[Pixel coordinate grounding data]
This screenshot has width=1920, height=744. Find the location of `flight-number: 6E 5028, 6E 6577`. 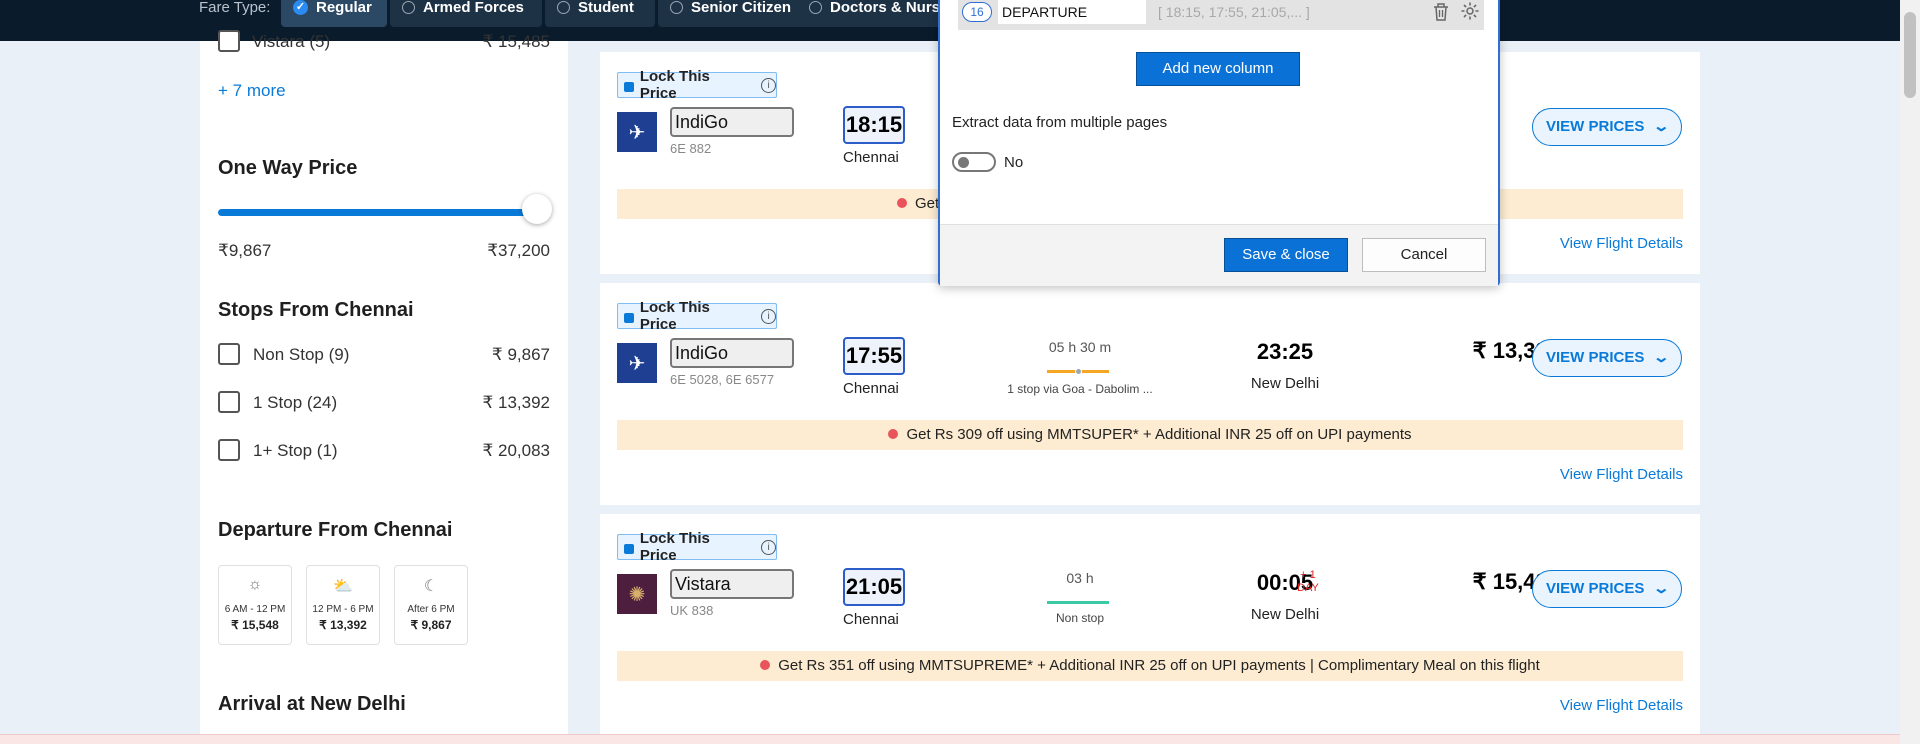

flight-number: 6E 5028, 6E 6577 is located at coordinates (722, 380).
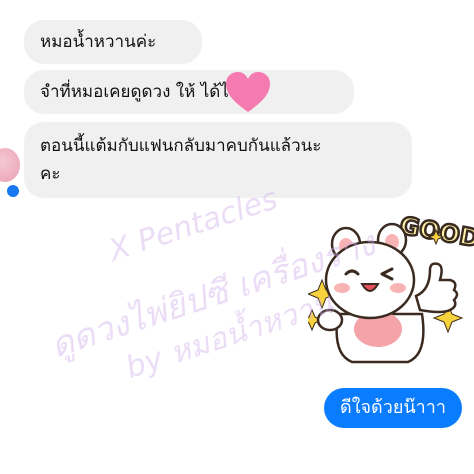 The height and width of the screenshot is (474, 474). What do you see at coordinates (150, 92) in the screenshot?
I see `message-text: จำที่หมอเคยดูดวง ให้ ได้ไมคะ` at bounding box center [150, 92].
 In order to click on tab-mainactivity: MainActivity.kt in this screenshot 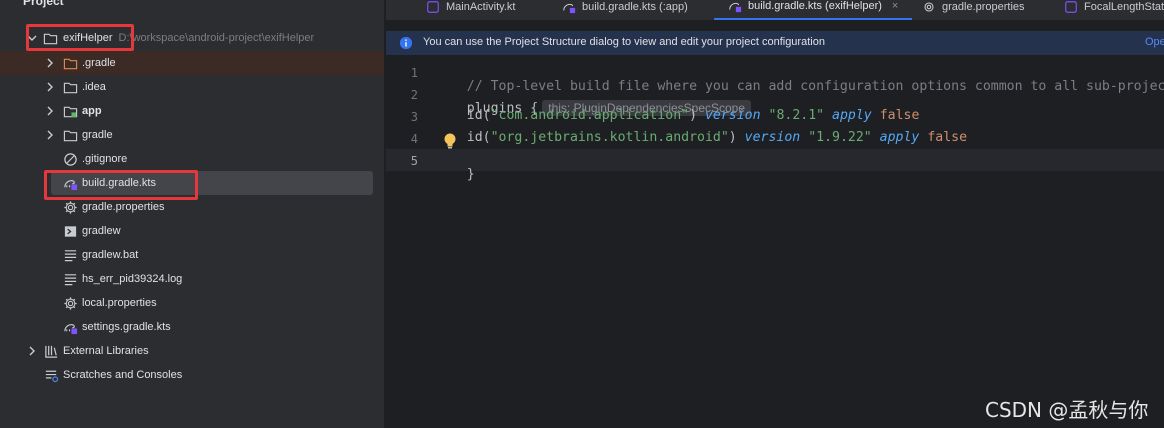, I will do `click(470, 10)`.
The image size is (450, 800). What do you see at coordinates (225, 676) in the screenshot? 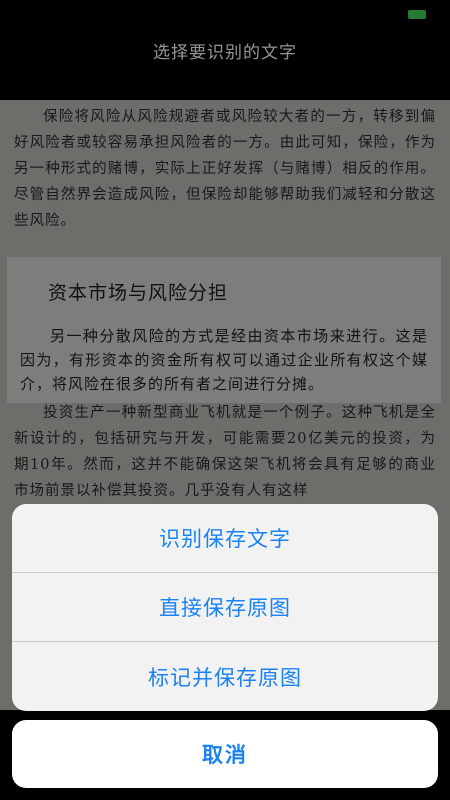
I see `mark-save-original-button: 标记并保存原图` at bounding box center [225, 676].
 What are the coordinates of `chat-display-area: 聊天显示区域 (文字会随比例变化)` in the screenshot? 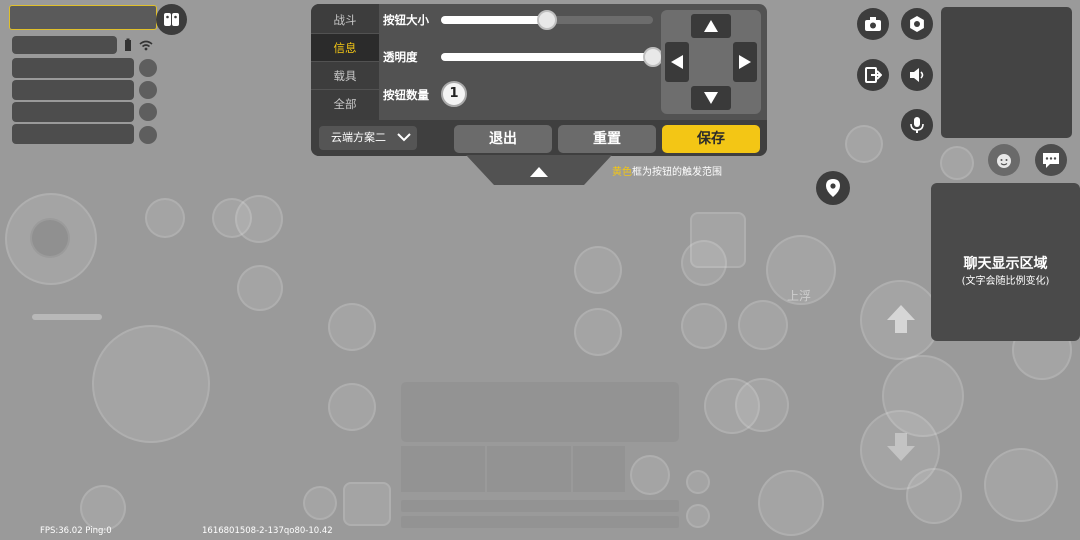 It's located at (1006, 262).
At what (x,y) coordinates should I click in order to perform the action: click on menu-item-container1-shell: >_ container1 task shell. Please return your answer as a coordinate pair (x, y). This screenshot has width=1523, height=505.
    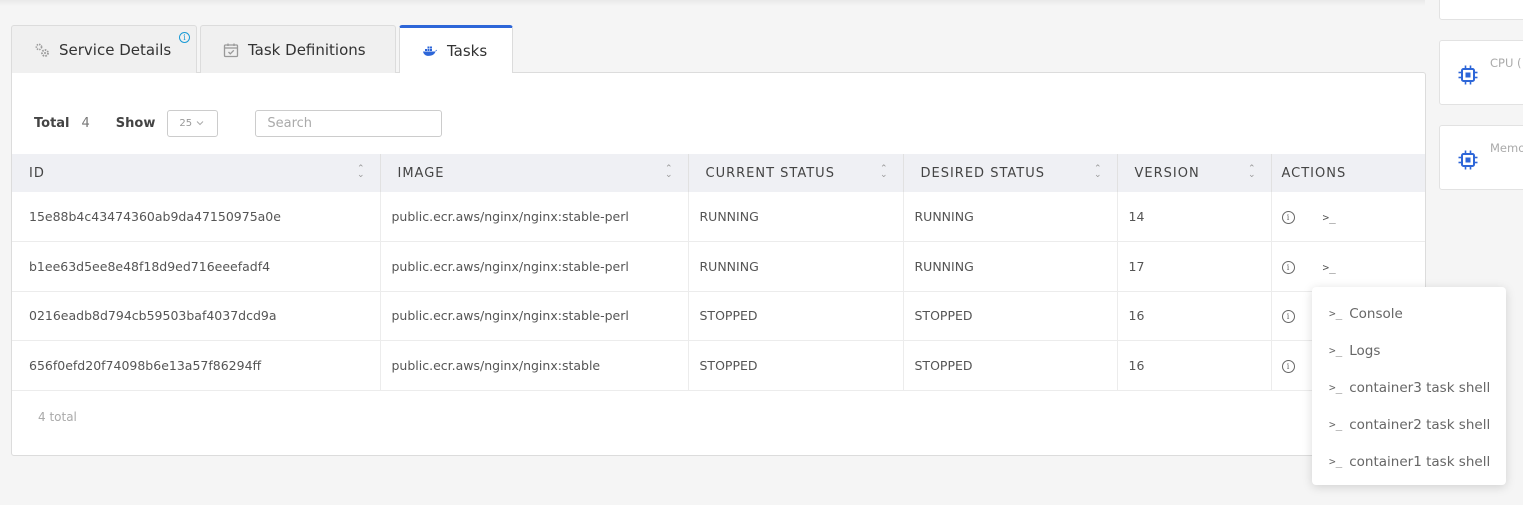
    Looking at the image, I should click on (1409, 462).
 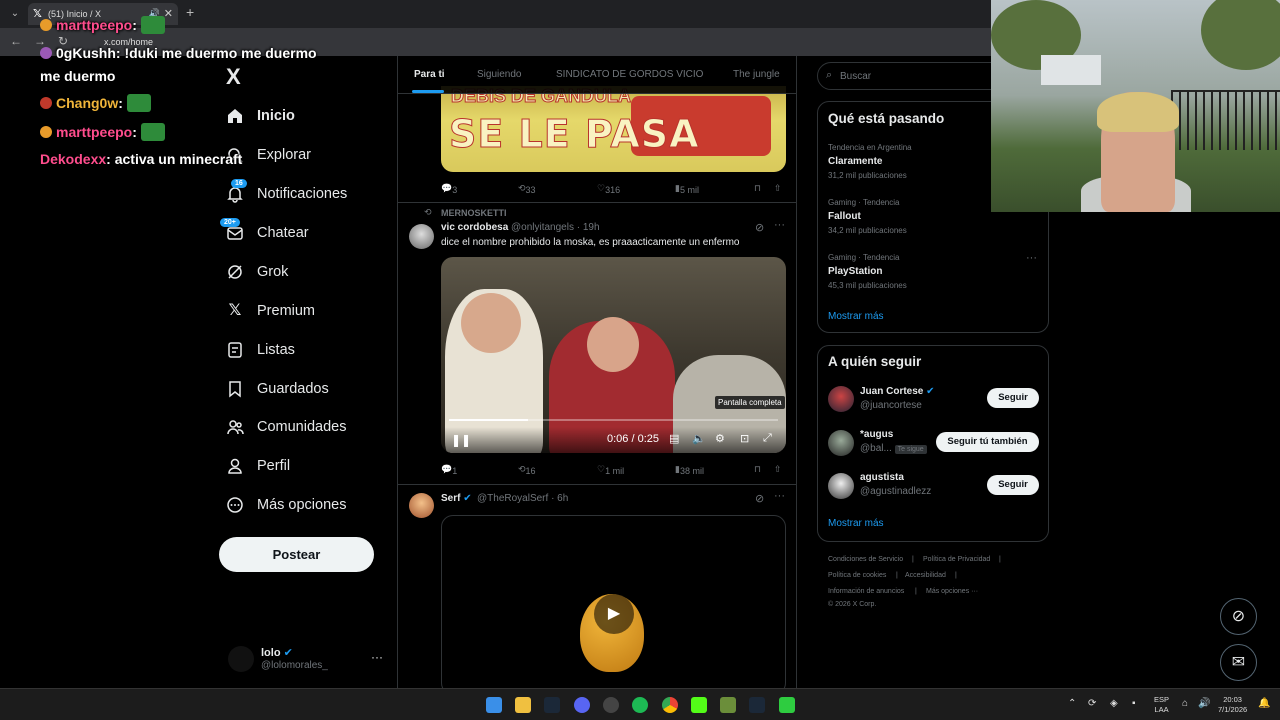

§ ACTIVITY
Rewrite everything from the start of the entries down to the line containing "The height and" as a Markdown table with the columns Number and Text, skipping blank lines. Leave the pictures out of the answer.

§ TASK SOLUTION
| Number | Text |
|---|---|
| 1 | This screenshot has width=1920, height=744. Find the location of `flight-number: 6E 5028, 6E 6577`.  |
| 2 | flight-number: 6E 5028, 6E 6577 is located at coordinates (722, 380). |
| 3 |  The height and width of the screenshot is (474, 474). What do you see at coordinates (150, 92) in the screenshot? |